## TASK GOAL:
Will you give every entry again exactly as it stands?

## RAW DATA:

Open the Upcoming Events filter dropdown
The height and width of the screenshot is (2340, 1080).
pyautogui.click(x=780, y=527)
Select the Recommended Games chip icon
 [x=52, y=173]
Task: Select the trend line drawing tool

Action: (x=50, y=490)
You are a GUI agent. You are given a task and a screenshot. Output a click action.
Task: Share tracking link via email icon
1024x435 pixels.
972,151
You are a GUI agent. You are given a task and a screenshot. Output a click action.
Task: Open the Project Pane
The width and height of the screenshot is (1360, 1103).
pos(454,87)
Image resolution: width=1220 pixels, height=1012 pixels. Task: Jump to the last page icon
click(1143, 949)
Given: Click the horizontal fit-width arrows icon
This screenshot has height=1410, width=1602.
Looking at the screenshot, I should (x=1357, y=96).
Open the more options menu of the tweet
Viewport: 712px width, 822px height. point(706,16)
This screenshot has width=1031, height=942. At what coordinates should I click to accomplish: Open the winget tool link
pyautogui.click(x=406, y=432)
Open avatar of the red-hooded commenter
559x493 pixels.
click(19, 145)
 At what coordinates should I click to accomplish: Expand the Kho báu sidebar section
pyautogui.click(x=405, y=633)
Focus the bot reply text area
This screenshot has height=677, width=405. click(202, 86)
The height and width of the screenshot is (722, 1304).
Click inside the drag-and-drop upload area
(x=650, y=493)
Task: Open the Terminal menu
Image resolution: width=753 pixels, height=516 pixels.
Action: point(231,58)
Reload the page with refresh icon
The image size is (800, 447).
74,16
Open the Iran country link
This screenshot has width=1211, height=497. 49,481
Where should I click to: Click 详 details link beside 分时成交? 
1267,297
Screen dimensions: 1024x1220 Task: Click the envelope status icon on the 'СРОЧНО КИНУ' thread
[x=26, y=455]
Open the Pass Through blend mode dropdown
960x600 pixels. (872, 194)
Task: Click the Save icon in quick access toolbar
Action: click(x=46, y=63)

## WORKED SOLUTION:
Open the Upcoming Events filter dropdown
The height and width of the screenshot is (2340, 1080).
pyautogui.click(x=780, y=527)
Select the Recommended Games chip icon
 [x=52, y=173]
Task: Select the trend line drawing tool

Action: (x=50, y=490)
You are a GUI agent. You are given a task and a screenshot. Output a click action.
Task: Share tracking link via email icon
1024x435 pixels.
972,151
You are a GUI agent. You are given a task and a screenshot. Output a click action.
Task: Open the Project Pane
The width and height of the screenshot is (1360, 1103).
pos(454,87)
Image resolution: width=1220 pixels, height=1012 pixels. Task: Jump to the last page icon
click(1143, 949)
Given: Click the horizontal fit-width arrows icon
This screenshot has height=1410, width=1602.
Looking at the screenshot, I should (x=1357, y=96).
Open the more options menu of the tweet
Viewport: 712px width, 822px height. point(706,16)
This screenshot has width=1031, height=942. At what coordinates should I click to accomplish: Open the winget tool link
pyautogui.click(x=406, y=432)
Open avatar of the red-hooded commenter
559x493 pixels.
click(19, 145)
 At what coordinates should I click to accomplish: Expand the Kho báu sidebar section
pyautogui.click(x=405, y=633)
Focus the bot reply text area
This screenshot has height=677, width=405. click(202, 86)
The height and width of the screenshot is (722, 1304).
Click inside the drag-and-drop upload area
(x=650, y=493)
Task: Open the Terminal menu
Image resolution: width=753 pixels, height=516 pixels.
Action: point(231,58)
Reload the page with refresh icon
The image size is (800, 447).
74,16
Open the Iran country link
This screenshot has width=1211, height=497. 49,481
Where should I click to: Click 详 details link beside 分时成交? 
1267,297
Screen dimensions: 1024x1220 Task: Click the envelope status icon on the 'СРОЧНО КИНУ' thread
[x=26, y=455]
Open the Pass Through blend mode dropdown
960x600 pixels. (872, 194)
Task: Click the Save icon in quick access toolbar
Action: click(x=46, y=63)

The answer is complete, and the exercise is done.